EXERCISE REQUIREMENTS: In the forum thread about North Dakota hunting licenses, what percentage of the previous year's available mule deer gun licenses did the state use to limit bow licenses?

SOURCE PASSAGE:
# waterfowl similar to mule deer (bow) hunting in ND ???



## prairie hunter (Mar 13, 2002)

This whole NR waterfowl deal is a lot like the situation that occurred for bow hunting mule deer in the badlands a few years back. Similar scenario - guess more ND people impacted by the waterfowl issues.

A friend of mine grew up in western ND. Now a NR, he used to buy his bow license each fall and headed home to hunt mulies. Soon everyone and their brother saw the opportunity to shoot a nice deer. NRs flocked to western ND. The big ranchers saw the chance to make some money. They closed their ranches to friends and neighbors. Built bed and breakfast type lodges and now guide outstate hunters for some fairly hefty fees.

ND then restricted the number of bow licenses base upon a model (15% of the previous years available mule deer gun licenses). *I believe the licenses are available on a first come first served basis. *

*Anyone know if the SW ranchers get licenses reserved for them ?

Has this restriction in licenses made it easier for ND people to bow hunt mulies on private land ?*


----------



## prairie hunter (Mar 13, 2002)

A little more information for you guys in ND fighting this battle. Just realize these deer licenses issues may establish a precedent.

Nonresident landowners get gratis licenses for deer. Thus NR has an advantage for buying up land.
From the NDG&F site: licenses are available to residents or *nonresidents owning *or residents leasing for agricultural purposes and actively farming or ranching, at least a quarter section of land located in an open hunting area and are valid only upon land described on the license. The applicant must choose only one season (deer bow, deer gun or muzzleloader). Resident Gratis and Nonresident Landowner licenses are issued only through the Department's Bismarck office and are subtracted from the maximum number of deer gun licenses (nonresident landowner from the one percent (1%) allocation) for each unit.

Guides get up to ½ the available nonresident licenses to resell. 
From the NDG&F site: State law allocates nonresidents one percent (1%) of deer gun and muzzleloader season licenses available in any unit (thru the 2nd lottery for deer gun). *One half of the nonresident allocation of antlered white-tailed deer licenses per unit are available to licensed guides or outfitters. *

Freelancer or ex-ND boy have a chance to hunt deer in ND ?

Link:
http://www.state.nd.us/gnf/licenses/deerguide.html#C

Question is *will the governor and legislature set up the same set of rules for waterfowl hunting and thus not address land access issues.*


----------

GIVEN DATA:
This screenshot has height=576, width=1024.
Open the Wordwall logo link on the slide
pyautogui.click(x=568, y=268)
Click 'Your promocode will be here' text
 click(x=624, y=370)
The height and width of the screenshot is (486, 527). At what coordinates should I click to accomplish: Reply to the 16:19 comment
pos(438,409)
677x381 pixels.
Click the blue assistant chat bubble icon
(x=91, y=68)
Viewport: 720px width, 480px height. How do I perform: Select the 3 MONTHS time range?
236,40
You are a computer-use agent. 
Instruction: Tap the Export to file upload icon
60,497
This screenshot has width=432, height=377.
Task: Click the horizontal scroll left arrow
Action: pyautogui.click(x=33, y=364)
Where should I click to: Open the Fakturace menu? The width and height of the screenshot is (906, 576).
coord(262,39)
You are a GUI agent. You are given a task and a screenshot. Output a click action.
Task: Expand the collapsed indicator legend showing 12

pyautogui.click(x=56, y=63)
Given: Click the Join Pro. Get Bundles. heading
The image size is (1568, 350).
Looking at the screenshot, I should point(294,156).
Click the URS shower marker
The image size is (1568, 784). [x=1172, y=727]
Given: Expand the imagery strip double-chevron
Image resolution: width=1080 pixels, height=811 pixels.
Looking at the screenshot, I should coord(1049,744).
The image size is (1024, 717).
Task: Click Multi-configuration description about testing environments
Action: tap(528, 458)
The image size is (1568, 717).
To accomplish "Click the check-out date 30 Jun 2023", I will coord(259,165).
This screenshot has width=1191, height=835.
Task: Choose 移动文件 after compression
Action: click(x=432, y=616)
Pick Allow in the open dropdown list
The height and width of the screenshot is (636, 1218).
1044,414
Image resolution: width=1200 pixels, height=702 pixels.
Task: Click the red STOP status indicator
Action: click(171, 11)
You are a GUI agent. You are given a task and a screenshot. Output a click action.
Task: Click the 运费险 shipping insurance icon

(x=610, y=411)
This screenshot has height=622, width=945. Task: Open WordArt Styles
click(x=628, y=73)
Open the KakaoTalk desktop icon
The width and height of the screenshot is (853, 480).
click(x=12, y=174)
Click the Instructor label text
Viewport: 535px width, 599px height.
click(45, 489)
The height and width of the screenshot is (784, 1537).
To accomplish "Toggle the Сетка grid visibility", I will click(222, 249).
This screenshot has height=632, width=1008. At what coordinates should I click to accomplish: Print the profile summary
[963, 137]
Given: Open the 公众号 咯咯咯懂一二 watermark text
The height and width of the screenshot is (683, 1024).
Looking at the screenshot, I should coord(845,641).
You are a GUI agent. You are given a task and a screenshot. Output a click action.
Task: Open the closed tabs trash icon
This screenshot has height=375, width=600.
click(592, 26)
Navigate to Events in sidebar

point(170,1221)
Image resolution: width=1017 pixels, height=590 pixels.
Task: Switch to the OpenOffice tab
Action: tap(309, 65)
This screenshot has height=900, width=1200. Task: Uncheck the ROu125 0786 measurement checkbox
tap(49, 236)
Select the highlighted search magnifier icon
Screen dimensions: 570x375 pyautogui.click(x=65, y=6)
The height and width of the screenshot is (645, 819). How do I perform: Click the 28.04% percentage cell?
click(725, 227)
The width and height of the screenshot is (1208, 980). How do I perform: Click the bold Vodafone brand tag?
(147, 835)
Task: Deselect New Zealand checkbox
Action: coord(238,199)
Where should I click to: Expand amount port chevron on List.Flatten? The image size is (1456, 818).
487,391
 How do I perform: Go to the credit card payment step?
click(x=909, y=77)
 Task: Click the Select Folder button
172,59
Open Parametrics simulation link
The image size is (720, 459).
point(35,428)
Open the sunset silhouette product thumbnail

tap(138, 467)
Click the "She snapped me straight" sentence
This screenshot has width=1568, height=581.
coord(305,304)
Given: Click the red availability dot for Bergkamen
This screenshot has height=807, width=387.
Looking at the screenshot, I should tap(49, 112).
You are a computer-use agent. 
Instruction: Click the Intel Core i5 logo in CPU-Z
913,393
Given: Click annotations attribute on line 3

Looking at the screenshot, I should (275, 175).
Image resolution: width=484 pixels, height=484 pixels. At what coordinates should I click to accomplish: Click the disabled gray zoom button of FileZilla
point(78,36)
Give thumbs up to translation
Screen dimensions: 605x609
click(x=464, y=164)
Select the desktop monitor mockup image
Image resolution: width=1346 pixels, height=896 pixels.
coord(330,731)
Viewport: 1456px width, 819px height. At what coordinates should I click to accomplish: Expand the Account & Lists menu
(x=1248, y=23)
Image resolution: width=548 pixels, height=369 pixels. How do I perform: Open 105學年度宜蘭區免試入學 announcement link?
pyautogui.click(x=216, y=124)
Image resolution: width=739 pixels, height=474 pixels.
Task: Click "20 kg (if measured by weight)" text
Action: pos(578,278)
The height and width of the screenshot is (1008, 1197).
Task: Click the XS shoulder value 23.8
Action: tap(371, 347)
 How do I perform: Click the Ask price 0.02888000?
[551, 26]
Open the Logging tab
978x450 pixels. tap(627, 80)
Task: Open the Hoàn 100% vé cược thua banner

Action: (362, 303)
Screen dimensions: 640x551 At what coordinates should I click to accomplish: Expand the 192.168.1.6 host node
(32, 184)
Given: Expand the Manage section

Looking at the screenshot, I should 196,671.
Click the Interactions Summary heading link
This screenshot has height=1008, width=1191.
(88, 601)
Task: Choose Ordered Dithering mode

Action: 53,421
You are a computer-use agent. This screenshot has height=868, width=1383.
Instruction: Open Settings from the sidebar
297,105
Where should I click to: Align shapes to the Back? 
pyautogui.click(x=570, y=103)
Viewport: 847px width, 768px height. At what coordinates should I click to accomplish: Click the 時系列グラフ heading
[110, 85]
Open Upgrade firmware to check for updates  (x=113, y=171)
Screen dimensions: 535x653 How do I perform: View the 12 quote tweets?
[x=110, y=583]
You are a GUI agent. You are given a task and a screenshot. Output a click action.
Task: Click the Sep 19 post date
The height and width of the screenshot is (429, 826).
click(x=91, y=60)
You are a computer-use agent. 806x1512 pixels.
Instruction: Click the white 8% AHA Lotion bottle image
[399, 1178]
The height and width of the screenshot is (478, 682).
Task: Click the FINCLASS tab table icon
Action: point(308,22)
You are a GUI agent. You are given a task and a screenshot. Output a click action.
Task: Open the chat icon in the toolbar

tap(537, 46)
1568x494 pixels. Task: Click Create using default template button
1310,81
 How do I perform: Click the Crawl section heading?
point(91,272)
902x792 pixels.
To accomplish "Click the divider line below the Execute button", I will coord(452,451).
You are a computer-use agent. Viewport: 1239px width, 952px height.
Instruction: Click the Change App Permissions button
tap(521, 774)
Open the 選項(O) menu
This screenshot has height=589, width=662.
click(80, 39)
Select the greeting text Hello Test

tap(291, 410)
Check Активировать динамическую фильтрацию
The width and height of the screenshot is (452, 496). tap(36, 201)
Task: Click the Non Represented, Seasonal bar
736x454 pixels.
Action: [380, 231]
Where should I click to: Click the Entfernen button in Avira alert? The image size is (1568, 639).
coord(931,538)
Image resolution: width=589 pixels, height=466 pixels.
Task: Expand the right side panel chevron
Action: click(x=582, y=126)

SOLVED EXERCISE: 15%